## WHAT IS REQUIRED
The expected result is a word-for-word copy of the entries, minus any pictures.

## GIVEN INFORMATION
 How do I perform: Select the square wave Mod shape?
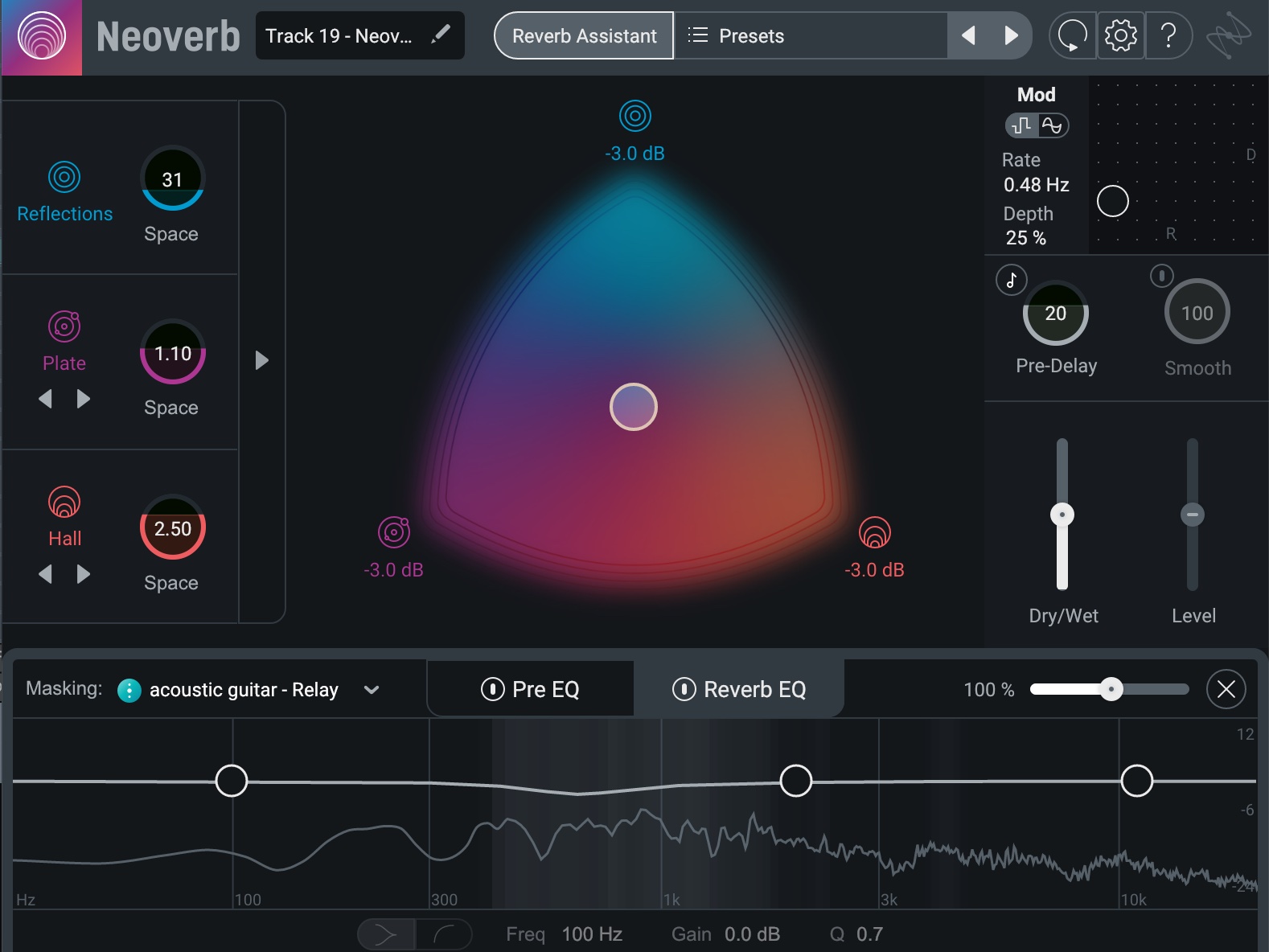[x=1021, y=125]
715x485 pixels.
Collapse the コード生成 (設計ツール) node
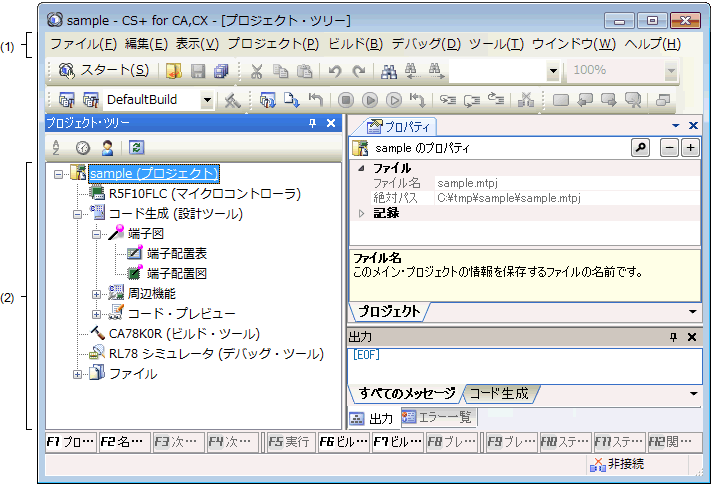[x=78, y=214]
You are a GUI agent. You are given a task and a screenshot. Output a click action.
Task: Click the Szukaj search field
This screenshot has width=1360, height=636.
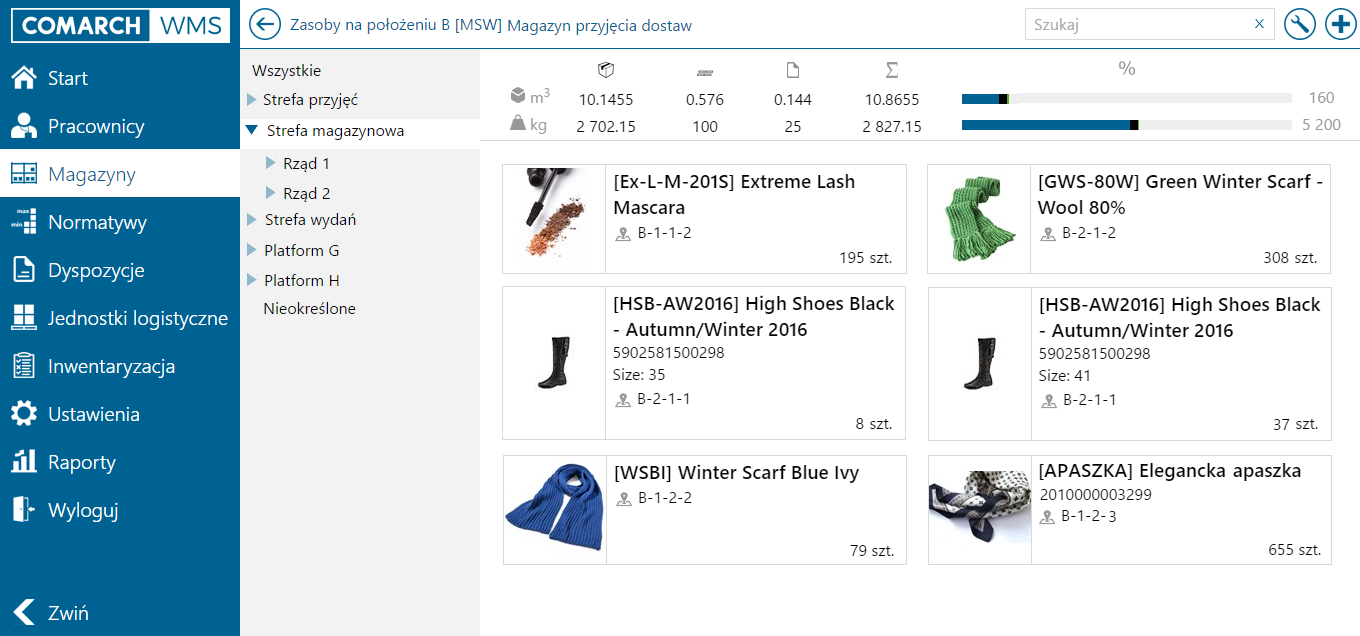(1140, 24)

## TASK ANSWER
 How do I perform: Select the square wave Mod shape?
[x=1021, y=125]
715x485 pixels.
Collapse the コード生成 (設計ツール) node
[x=78, y=214]
You are a GUI agent. You are given a task and a screenshot. Output a click action.
Task: Click the Szukaj search field
This screenshot has width=1360, height=636.
(1140, 24)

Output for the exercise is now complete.